Anja Karlsson Franck

Senior Lecturer

School of Global Studies
Visiting address
Konstepidemins väg 2
41124 Göteborg
Postal address
Box 700
40530 Göteborg

About Anja Karlsson Franck

I am Associate Professor in Peace and Development Studies and hold a PhD in economic geography.

My main research interests relate to international migration and borders. I am particularly interested in how migrants and refugees navigate border regimes - and how the strategies that they adopt in turn impact states' ability to govern migration.
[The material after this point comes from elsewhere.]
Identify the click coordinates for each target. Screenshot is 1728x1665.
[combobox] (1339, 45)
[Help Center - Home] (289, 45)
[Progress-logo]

I have for example studied how a precarious legal status impacts how we understand and maneuver the urban borderscape, how (petty) corruption is used as a means to navigate internal border controls and humor can function as a means to cope with as well as refuse subordination.

Most of my work in this area has centered on Southeast Asia (mainly Malaysia, Myanmar and Thailand), but I have also conducted work in the European contex (mainly Greece and Sweden).

In my current research projects I collaborate with scholars from the University of Gothenburg and the University of Amsterdam to unpack the nature and dynamics of contemporary border regimes - and the ways in which migrants themselves navigate these regimes to increase their room to maneuver and seek protection from abuse and violence.

Together with Darshan Vigneswaran, UvA, I work in a project funded by Vetenskapsrådet to study how migrants from Myanmar/Burma seek protection during their migration trajectories to Malaysia and Thailand.

In a project run together with Joseph Anderson and Joakim Berndtsson (GU) and Saskia Bonjour, Polly Pallister-Wilkins and Darshan Vigneswaran (UvA) we seek to examine implementation and accountability in the EU's outsourcing of its borders to Africa. This project is also funded by Vetenskapsrådet.

In another project, financed by Forte, I work together with Joseph Anderson to study how the new Swedish policy regime on migration and asylum impacts the room to maneuver of newly arrived refugees - looking particularly at the joint impact of temporality, employer-sponsorship and deportability.